On se souvient que, pour parer à la grande crise financière de 1997, partie de l’Asie orientale, le Japon avait proposé de créer un Fonds monétaire asiatique qui, en injectant des liquidités dans les circuits financiers des pays affectés, aurait permis de limiter l’ampleur du « tsunami » et d’éviter sa propagation à la Russie, puis au Brésil. Le gouvernement américain et le FMI tuèrent cette initiative dans l’œuf.

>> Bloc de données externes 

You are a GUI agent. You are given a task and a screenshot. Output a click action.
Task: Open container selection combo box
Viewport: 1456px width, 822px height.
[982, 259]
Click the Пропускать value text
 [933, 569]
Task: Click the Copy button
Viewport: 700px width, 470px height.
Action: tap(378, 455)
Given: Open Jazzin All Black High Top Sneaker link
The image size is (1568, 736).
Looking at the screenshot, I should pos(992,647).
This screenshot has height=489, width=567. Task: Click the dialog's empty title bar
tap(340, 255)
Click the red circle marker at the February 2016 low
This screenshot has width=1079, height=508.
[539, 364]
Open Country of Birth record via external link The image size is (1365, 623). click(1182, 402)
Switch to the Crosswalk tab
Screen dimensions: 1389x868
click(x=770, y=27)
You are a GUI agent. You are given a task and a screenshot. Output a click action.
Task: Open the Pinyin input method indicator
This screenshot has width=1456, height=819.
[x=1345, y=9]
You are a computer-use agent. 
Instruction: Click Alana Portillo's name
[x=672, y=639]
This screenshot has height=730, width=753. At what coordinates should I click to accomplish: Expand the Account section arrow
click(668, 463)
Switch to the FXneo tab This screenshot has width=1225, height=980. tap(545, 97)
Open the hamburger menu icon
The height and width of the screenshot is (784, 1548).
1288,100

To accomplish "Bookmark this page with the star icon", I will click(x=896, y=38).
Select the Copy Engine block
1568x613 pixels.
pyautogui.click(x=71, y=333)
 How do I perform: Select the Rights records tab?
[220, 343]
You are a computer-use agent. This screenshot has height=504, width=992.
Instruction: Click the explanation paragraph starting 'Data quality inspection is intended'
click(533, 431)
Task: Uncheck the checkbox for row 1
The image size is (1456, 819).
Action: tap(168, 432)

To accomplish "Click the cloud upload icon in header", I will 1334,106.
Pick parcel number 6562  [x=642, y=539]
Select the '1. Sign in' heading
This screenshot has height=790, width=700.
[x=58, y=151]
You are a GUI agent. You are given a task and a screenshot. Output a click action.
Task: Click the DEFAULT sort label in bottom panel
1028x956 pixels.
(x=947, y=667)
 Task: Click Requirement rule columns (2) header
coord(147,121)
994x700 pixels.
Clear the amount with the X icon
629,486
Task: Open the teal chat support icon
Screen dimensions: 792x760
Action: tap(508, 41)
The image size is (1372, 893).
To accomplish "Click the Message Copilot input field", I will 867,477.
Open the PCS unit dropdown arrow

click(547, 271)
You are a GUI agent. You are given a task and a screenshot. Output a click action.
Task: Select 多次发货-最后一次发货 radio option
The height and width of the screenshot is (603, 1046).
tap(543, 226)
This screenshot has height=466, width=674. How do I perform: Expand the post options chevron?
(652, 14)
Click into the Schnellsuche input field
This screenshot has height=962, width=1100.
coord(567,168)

Ce que Tokyo ne put à l’époque réaliser, un petit groupe de pays est en train de le faire en Amérique Latine, et en allant même beaucoup plus loin : réunis à Caracas le 26 novembre, les dirigeants des six pays [1] membres de l’Alternative bolivarienne pour les peuples de notre Amérique (Alba), rejoints par l’Equateur, ont non seulement décidé de créer un Fonds de stabilisation et de réserve qui les protègera collectivement [2], mais aussi, pour toutes les transactions commerciales, tant intra-zone que hors-zone, de se doter d’une unité de compte commune assortie d’une chambre de compensation de paiements. Cette unité de compte et cette chambre porteront le nom de Système unitaire de compensation régionale ou Sucre [3].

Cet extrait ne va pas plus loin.